>> BEGIN Page
Let us verify both the closed form and the matrix-power picture against numpy, with matching numbers:

# Fibonacci by diagonalization: A^k powers and Binet's closed form agree.
import numpy as np
A = np.array([[1., 1.], [1., 0.]])
w, V = np.linalg.eig(A)
print("eigenvalues (phi, psi):", np.sort(w)[::-1])    # [ 1.618034 -0.618034]

A10 = np.linalg.matrix_power(A, 10)
print("A^10 =\n", A10.astype(int))                    # [[89 55] [55 34]]  -> F11=89, F10=55

phi, psi = (1 + 5**0.5) / 2, (1 - 5**0.5) / 2
F10 = (phi**10 - psi**10) / 5**0.5                    # Binet's formula
print("Binet F_10 =", round(F10, 6))                  # 55.0
print("ratio F11/F10 =", 89/55, " vs phi =", round(phi, 6))  # 1.6181... ~ 1.618034

The output reads eigenvalues (phi, psi): [1.618034 -0.618034], then A^10 = [[89 55] [55 34]] — so $F_{11} = 89$ and $F_{10} = 55$ sit in the matrix exactly as the state-vector picture predicts — and Binet F_10 = 55.0, with the consecutive ratio $89/55 \approx 1.6181$ already hugging the golden ratio $\varphi \approx 1.618034$. The integer Fibonacci numbers fall out of irrational eigenvalue powers, and the dominant eigenvalue $\varphi$ is visibly the growth rate. Diagonalization did not just compute Fibonacci faster; it explained it.
>> END Page
>> BEGIN Material supplied
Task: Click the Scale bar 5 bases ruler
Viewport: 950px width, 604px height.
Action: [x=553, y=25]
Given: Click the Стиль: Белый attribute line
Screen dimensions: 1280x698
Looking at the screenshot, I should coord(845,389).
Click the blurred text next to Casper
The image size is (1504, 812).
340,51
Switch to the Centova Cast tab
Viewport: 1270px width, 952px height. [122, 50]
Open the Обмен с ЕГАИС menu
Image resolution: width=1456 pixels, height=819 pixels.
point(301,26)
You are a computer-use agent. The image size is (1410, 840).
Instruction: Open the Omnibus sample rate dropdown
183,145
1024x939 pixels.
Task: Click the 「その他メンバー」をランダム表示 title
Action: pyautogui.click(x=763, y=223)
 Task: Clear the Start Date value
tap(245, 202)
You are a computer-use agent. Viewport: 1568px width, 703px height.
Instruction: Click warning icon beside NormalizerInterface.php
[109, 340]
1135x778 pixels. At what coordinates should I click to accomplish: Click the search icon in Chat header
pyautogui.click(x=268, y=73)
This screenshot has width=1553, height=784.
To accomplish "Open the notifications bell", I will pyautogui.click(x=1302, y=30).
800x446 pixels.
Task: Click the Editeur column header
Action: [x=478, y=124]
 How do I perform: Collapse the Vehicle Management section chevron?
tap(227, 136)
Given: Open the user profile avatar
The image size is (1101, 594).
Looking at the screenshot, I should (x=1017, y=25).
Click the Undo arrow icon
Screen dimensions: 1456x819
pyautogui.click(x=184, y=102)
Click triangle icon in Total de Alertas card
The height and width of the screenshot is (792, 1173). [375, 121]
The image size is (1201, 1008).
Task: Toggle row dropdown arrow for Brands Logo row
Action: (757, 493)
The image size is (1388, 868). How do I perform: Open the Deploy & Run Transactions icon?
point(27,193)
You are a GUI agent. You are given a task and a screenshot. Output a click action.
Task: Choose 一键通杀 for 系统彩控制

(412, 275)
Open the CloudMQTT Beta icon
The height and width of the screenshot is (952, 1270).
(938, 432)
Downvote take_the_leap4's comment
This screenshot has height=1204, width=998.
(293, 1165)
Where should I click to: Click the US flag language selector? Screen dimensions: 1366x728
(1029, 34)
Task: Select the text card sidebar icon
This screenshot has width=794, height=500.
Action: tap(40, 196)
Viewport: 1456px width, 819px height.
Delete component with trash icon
>> END Material supplied
▶ **Set exercise**: Continue the Fibonacci diagonalization write-up, starting after its last sentence.

▶ **Expected answer**:
Real-World Application — The same companion-matrix-plus-diagonalization recipe solves any linear recurrence with constant coefficients, which is the bread and butter of algorithm analysis in computer science. When you solve a recurrence like $T(n) = 3T(n-1) - 2T(n-2)$ to find an algorithm's running time, you are diagonalizing its companion matrix: the eigenvalues are the bases of the exponential terms in the closed form, and the largest eigenvalue is the asymptotic growth rate $\Theta(\lambda_{\max}^n)$. Case Study 2 works exactly this kind of recurrence end to end. The dominant eigenvalue of the recurrence is its big-O.

25.6 A second worked example: the long-run behavior of a Markov chain

The Fibonacci example grew without bound; the next one settles, and the contrast is instructive. Markov chains — random processes that hop between states with fixed probabilities — are everywhere: weather models, web surfers (PageRank, Chapter 29), customer churn, board-game positions. Their entire long-run story is an eigenvalue story, and diagonalization tells it cleanly.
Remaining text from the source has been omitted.